薬物療法

「ホルモン療法(内分泌療法)」「分子標的治療」「化学療法(抗がん剤治療)」の3つの種類があり、乳がん細胞の性質(サブタイプ)や患者さんの状態に応じた治療法が選ばれます。

ホルモン療法(内分泌療法)1)

乳がんは、女性ホルモン(エストロゲン)の刺激を受けてがん細胞が増殖する「ホルモン受容体陽性乳がん」が70~80%を占めています。こうしたタイプ(ホルモン感受性)の乳がんに対しては、エストロゲンの分泌や働きを妨げるホルモン療法薬が使われます。閉経前の女性と閉経後の女性では、使われる薬剤が異なることがあります。

閉経前と閉経後の主なホルモン療法薬
閉経前と閉経後の主なホルモン療法薬

日本乳癌学会 編. 患者さんのための乳がん診療ガイドライン 2016年版. 金原出版, p169-173, 2016.より改変

  1. 日本乳癌学会 編. 患者さんのための乳がん診療ガイドライン 2016年版. 金原出版, p169-173, 2016.

分子標的治療2)

分子標的治療は、がん細胞の増殖にかかわる特定の分子(タンパク)を狙い撃ちにする薬を使って、がん細胞の増殖を抑える治療法です。乳がんの分子標的治療薬には、「抗HER2(ハーツー)薬」「血管新生阻害薬」「mTOR(エムトール)阻害薬」「CDK(シーディーケー)4/6阻害薬」「PARP(パープ)阻害薬」などの種類があり、乳がんのタイプや治療歴などに応じた治療薬が選択されます。

乳がんの主な分子標的治療薬
乳がんの主な分子標的治療薬

日本乳癌学会 編. 患者さんのための乳がん診療ガイドライン 2016年版. 金原出版, p165-168, 2016、
日本臨床腫瘍学会 編. 新臨床腫瘍学(改訂第5版). 南江堂, p331-333, 2018.より作成

  1. 日本乳癌学会 編. 患者さんのための乳がん診療ガイドライン 2016年版. 金原出版, p165-168, 2016.
  2. 日本臨床腫瘍学会 編. 新臨床腫瘍学(改訂第5版). 南江堂, p331-333, 2018.

化学療法(抗がん剤による治療)4-6)

化学療法は、抗がん剤を用いてがん細胞を攻撃する治療法です。
手術の前後に行う化学療法では、薬剤ごとに決められた投与量、投与間隔をできるだけ守り治療を受けることが大切です。
化学療法は手術の前に行っても後で行っても、再発率や生存率は同じであるといわれていますが、手術を受ける前に化学療法を行うことが増えています。これを術前化学療法といいます。
術前化学療法の主なメリットは、手術前にしこりが小さくなれば、乳房温存手術や手術での切除範囲が少なくなるなどの可能性があることです。また、しこりの変化から、術前化学療法で使用した薬の効果を確認できることなどがあります。
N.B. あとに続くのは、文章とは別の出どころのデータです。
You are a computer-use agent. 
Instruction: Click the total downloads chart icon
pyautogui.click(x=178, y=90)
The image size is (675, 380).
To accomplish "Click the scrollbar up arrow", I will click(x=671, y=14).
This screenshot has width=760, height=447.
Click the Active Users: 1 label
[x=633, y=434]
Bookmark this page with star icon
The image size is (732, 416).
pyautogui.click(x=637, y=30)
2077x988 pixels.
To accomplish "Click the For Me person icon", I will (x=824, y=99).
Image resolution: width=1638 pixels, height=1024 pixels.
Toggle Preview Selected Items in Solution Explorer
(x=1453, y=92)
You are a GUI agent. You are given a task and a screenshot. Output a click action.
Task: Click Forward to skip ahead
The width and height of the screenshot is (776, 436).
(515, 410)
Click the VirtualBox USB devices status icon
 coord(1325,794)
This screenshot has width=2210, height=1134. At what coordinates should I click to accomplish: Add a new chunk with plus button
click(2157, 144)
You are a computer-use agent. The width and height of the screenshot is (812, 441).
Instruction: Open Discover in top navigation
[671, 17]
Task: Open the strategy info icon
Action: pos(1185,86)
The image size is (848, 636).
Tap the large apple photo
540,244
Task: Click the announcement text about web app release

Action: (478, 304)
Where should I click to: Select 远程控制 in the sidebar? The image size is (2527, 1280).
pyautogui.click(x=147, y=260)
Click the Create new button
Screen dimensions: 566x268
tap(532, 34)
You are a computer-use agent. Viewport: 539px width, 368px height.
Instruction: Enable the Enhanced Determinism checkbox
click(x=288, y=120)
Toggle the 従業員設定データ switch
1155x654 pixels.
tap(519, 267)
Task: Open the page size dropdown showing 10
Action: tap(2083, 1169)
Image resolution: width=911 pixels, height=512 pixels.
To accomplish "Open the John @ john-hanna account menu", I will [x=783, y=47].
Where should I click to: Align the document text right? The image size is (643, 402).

  1. 日本乳癌学会 編. 患者さんのための乳がん診療ガイドライン 2016年版. 金原出版, p74-75, 2016.
  2. 日本乳癌学会 編. 患者さんのための乳がん診療ガイドライン 2016年版. 金原出版, p152-153, 2016.
  3. 阿部恭子ほか 編. 乳がん患者ケアパーフェクトブック. 学研メディカル秀潤社, p86, 2017.

薬物療法中の副作用の対応について7, 8)

抗がん剤は、がん細胞だけでなく正常細胞にも作用を及ぼすため、様々な副作用がでやすいことが知られています。また、分子標的治療薬やホルモン療法薬も、それぞれ特徴的な副作用が起こることがあります。
副作用の現れ方には個人差がありますので、つらい場合は我慢せず、主治医や看護師、薬剤師に相談してください。また、治療効果を十分得るには、治療を適切に続けることも大切です。治療中の注意点や副作用の対策について、医師や看護師、薬剤師に事前に確認しておくとよいでしょう。

  1. 国立がん研究センターがん対策情報センター 編. 患者必携 がんになったら手にとるガイド 普及新版. 学研メディカル秀潤社, p139-149, 2017.
  2. 木下貴之ほか 監. 国立がん研究センターの乳がんの本. 小学館, p71, 2018.